Positive US Jobs Data Boosts Price of WTI Crude Oil Futures
Spread Betting 6 August 2012
Global equity markets have been staging a rally that has caught many people by surprise and it's the US markets that are leading the way.
The FTSE has been attempting to get back above the resistance levels between 5700 and 5715 for some time. On Friday, the index managed this with ease.
The much better-than-expected Non-Farm Payroll figure actually saw markets react as they should do following some good economic numbers.
For months now the US economy has been wavering and we've highlighted the possibility that they might soon follow Europe into a recession. However, Friday's data confirms that they aren't going down without a fight.
The US labour market has managed to be quite resilient in the face of slowing economic activity and the housing market has also shown signs that it is on the mend.
As a result, the Dow Jones rallied sharply on Friday, gaining over 211 points to 13,096. This included a huge gap on the open, as the move effectively reversed the week's earlier downtrend, allowing the bulls to quite literally end on a high.
Investors were also cheered by the news that Angela Merkel's party in Germany approved the role of the ESM, the Eurozone's permanent bailout fund, albeit in its basic form.
This is good news for Mario Draghi's stimulus measures and is yet another step towards the ESM getting the sort of power such as a banking licence that so many people want to see.
But the legal wrangling between reluctant politicians and lawmakers continues and Germany remains steadfastly against the move to approve a banking licence.
This is what the markets are crying out for and pressure is mounting on Germany from all angles, including from France and Italy.

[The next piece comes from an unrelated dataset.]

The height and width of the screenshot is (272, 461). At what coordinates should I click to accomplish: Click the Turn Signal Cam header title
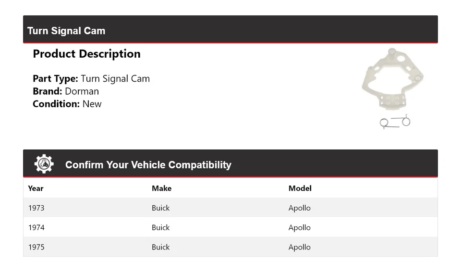coord(66,31)
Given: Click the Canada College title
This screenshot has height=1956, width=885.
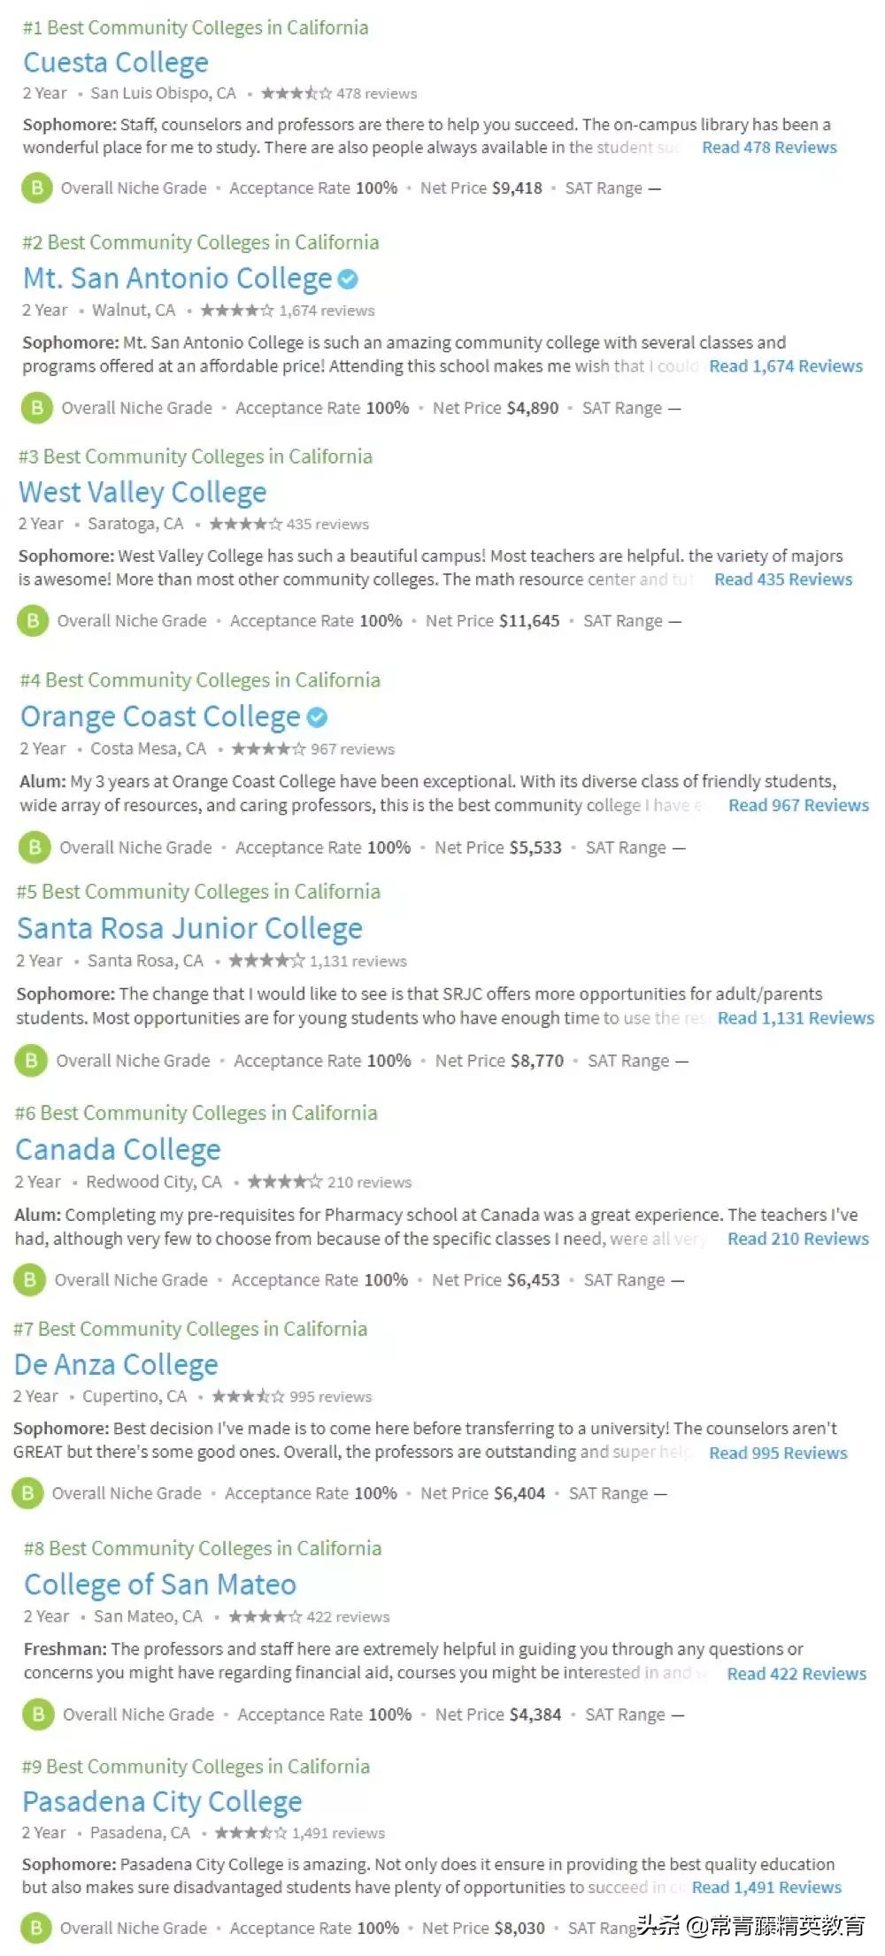Looking at the screenshot, I should pyautogui.click(x=118, y=1149).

At some point the Germans may have to succumb as this is one of the first major steps to help drive borrowing costs lower and prevent a break up of the Eurozone.
Despite the excitement of Friday's big rally, and the addition of more Olympic medals to team GB's haul, the economic outlook doesn't look any better for the UK.
This week sees the BoE's inflation report which is expected to paint a gloomy picture of growth prospects and we could even see the economy flat line throughout 2012.
The rest of the week is very quiet in terms of economic data and there's nothing for us to get our teeth into today.
Volumes could remain thin today, as the train into work was emptier than in previous days and the track and field events continue.
The US Non-Farm Payrolls data showed a better-than-expected increase in the jobs number, 163,000 versus 101,000, which completely changed the overall sentiment in global markets.
In reaction, forex investors felt confident enough to take on some risk and pushed the euro 203 points higher against the dollar to $1.2386.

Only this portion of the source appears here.